Senior forward Akash Grewal scored a game-high 23 points,. Grade 11 guard Nadeen Wu added 19, and Grade 10 forward Finley Butler added 10 more as York House wore down North Vancouver’s Seycove Seyhawks over the second half en route to a 72-47 win and a berth in Friday’s 1:30 p.m. semifinal against the No. 1 seed Langley Christian Lightning.

Leading 37-29 at halftime, the Tigers exploded in the fourth quarter, with Grewal and Butler combining to score 15 of the team’s 19 final-stanza points.

18 Sofia Bergaman had 18 in the loss for Seycove, while Kayla Robinson added 10.

BOTTOM HALF DRAW

NO. 2 BRITANNIA 79 NO. 10 ST. JOHN BREBEUF 52

Surprise Munie played like a star on Thursday, so it was fitting then, that she appeared live on the LEC’s own big screen. (Photo by Howard Tsumura property of VarsityLetters.ca 2020. All Rights Reserved)

LANGLEY — There was a joke circulating around the Langley Events Centre that if the Simon Fraser Clan could someone find a way to suit up Britannia Bruins high school star Surprise Munie for its final game of the regular season in Montana, that they would be unbeatable.

The Clan, of course, are content to wait until next season when the 5-foot-9 guard Munie, one of the program’s most coveted recruits, joins them to begin her NCAA career.

Still, it was a whole lot of fun to join in the what-ifs, because the way the force-of-nature Munie has performed this season, it’s hard to argue that she isn’t ready at this very moment, to step right into her university career.

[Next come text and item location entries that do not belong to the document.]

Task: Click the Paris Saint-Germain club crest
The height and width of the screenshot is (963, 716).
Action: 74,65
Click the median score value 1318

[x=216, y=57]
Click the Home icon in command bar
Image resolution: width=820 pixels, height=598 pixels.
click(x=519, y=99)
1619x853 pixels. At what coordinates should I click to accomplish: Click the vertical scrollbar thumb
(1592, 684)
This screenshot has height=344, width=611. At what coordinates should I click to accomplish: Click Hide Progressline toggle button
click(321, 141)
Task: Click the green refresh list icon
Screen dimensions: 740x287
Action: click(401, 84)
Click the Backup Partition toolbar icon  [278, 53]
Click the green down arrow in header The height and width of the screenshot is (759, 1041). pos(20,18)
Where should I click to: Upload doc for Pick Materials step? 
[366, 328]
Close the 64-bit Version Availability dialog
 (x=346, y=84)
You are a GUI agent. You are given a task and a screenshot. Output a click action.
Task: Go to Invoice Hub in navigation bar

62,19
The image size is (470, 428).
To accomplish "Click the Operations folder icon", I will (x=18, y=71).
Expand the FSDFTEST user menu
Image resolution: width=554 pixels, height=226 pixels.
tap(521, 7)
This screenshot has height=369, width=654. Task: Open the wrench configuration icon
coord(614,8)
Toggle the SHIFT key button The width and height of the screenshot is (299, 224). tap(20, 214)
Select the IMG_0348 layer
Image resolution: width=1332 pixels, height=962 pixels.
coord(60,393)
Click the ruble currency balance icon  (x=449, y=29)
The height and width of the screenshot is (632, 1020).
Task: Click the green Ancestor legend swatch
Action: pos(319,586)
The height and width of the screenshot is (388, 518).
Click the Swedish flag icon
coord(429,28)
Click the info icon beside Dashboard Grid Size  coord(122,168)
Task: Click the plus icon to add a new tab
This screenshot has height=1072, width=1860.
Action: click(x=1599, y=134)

Battling to try and shake off the determined efforts of Abbotsford’s underdog St. John Brebeuf Bears and leading just 37-32 at intermission, Munie simply took over the contest in third third quarter, scoring nine of her 11 points in the frame, but more than anything, affecting every aspect of the contest at both ends of the floor through her magnetic presence within the proceedings.

With both she and point guard Shemaiah Abatayo, running the show out of a revamped defensive scheme over that third quarter, Britannia went on what would eventually become a 31-4 run and never looked back the rest of the way.

Munie finished with 28 points, 15 rebounds and five steals, while Trinity Western-bound Abatayo, picked the Player of the Game, scored a team-high 31 points and also had five steals.

St. John Brebeuf’s immensely-talented 6-foot-1 Grade 11 guard Marijke Duralia scored a game-high 35 points.

And while Munie is a little too preoccupied this weekend, what with Bruins set to face either St. Thomas More or St. Thomas Aquinas in Friday’s Final Four, Evans admitted that Munie’s single greatest strength would indeed allow her to fit in immediately in a university lineup.

“Physically she could do that because she just has this ability to deny space when she is checking someone,” said Evans, not a coach given to any hyperbole. “She has this way of taking away your comfort zone all the time, and I guess you could do that on almost anyone if you had the right support.”

There was a scary moment with 1:33 left in third quarter, as Munie fell hard under the hoop. She left the game with her team leading 58-36, with what turned out to be a cramp. 

She was able to return later, although the success Evans had playing a revamped zone with bigs Tiana Sacco and Lagi Vaa in her absence, 

“It seemed to work as well, so know I don’t know what to do,” Evans said.